From Fig. 6 and Table 2, it can be seen that the Lec/HLSO (i.e., the Sit:Lec 0:100 solution) showed the first order reflection d 1 48.03 Å at 5 °C and 45.50 Å at 25 °C, followed by a weaker shoulder at higher q value (d 2 43.62 Å at 5 °C and 41.53 Å at 25 °C), and the higher reflections were often hardly discernible. Therefore, based on the SAXS, X-ray diffraction tests and PLM images (Fig. 2a, e), it could be deduced that there were crystals in samples containing only Lec with oil, although not reaching a level to form gel.

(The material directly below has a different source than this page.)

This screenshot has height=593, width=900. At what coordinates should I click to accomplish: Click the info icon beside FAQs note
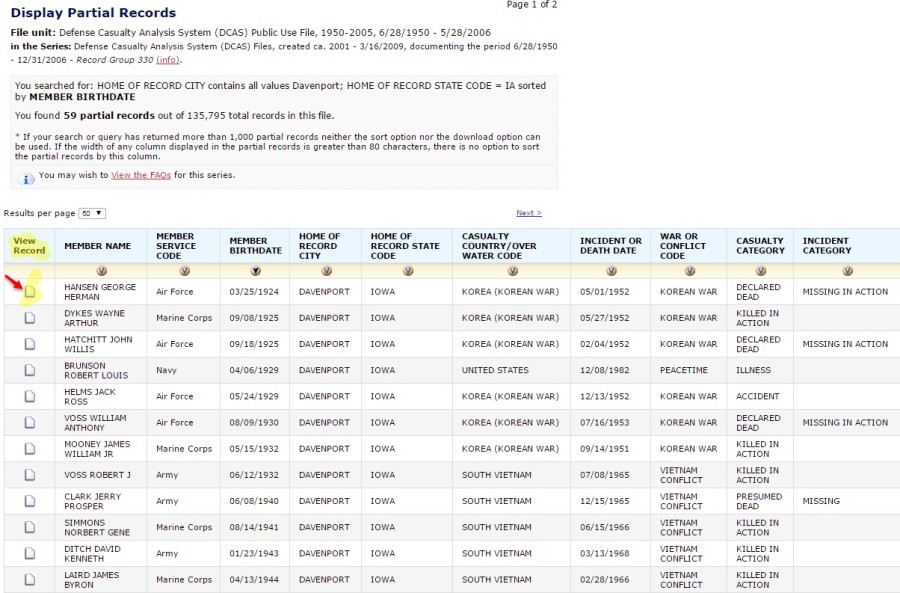coord(27,178)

However, this was not in agreement with Pernetti et al. [13] that the lecithin solids as seen under PLM were not crystals. They put forward this conclusion because, according to their X-ray scattering measurements and NMR relaxation tests, there was no solid or crystalline matter presented in samples containing only lecithin with edible oil.

At T s of 5 °C, the scattering spectrum of the Sit/HLSO sample [Fig. 6; Table 2, the Sit:Lec (100:0) organogel] showed a series of scattering peaks with low intensity. The presence of clear higher order reflections (d 4 18.58 Å) indicated a relatively thick crystal in the direction of the chains [11]. The first scattering peak corresponded to a layer thickness of 46.39 Å (d 1), while this peak shifted to 45.50 Å (d 1) with increasing T s.

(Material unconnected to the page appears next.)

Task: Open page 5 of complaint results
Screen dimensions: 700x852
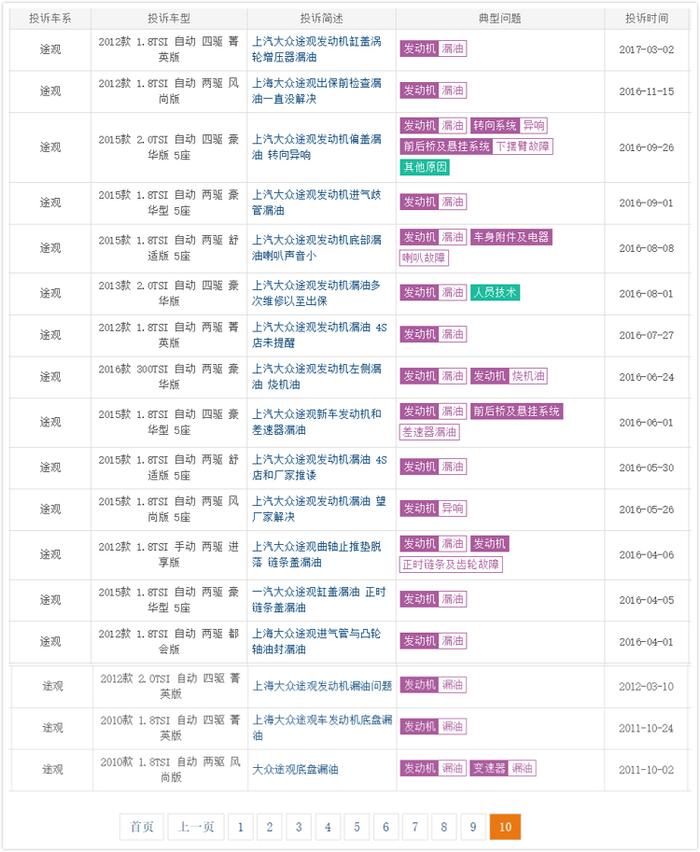Action: (357, 826)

The layer thickness (i.e., d 1 in Table 2) of the Sit:Lec (70:30) and (80:20) organogels was more or less larger than the Sit:Lec (100:0) organogel at both T s, indicating that the presence of Lec might result in this difference in the layer thickness values between different organogels. And this difference was larger between the organogels stored at low temperature than those stored at high temperature. It could also be speculated that Lec might make the self-assembly structure of Sit in the HLSO become loose. At 25 °C, the positions of higher order reflections (corresponding to higher d values; i.e., d 2 − d 4 in Table 2) for all the organogels were very close. While at 5 °C, d 2 and d 3 values of the Sit:Lec (70:30) and (80:20) organogels were lower than their counterparts of the Sit:Lec (100:0) organogel.

Conclusions

In the present paper, the influence of the presence of lecithin on the structure of sitosterol/HLSO was discussed in detail. Obtained results showed that compared with the Sit/HLSO system, an increase of the crystallographic mismatch nucleation barrier was observed on the Sit/Lec/HLSO system, resulting in one-dimensional growth of crystals and a more effective oil structured network, i.e., sitosterol had a better oil structuring capacity with the help of lecithin. And, finally, these changes in the crystal morphology and network structure caused the changes of physical properties of organogels obtained, which providing us a model of modulating physical properties of edible oil organogels formed through the self-assembly of low molecular weight structurant or organogelator (e.g., Sit, etc.) by the addition of a surfactant (e.g., Lec, etc.).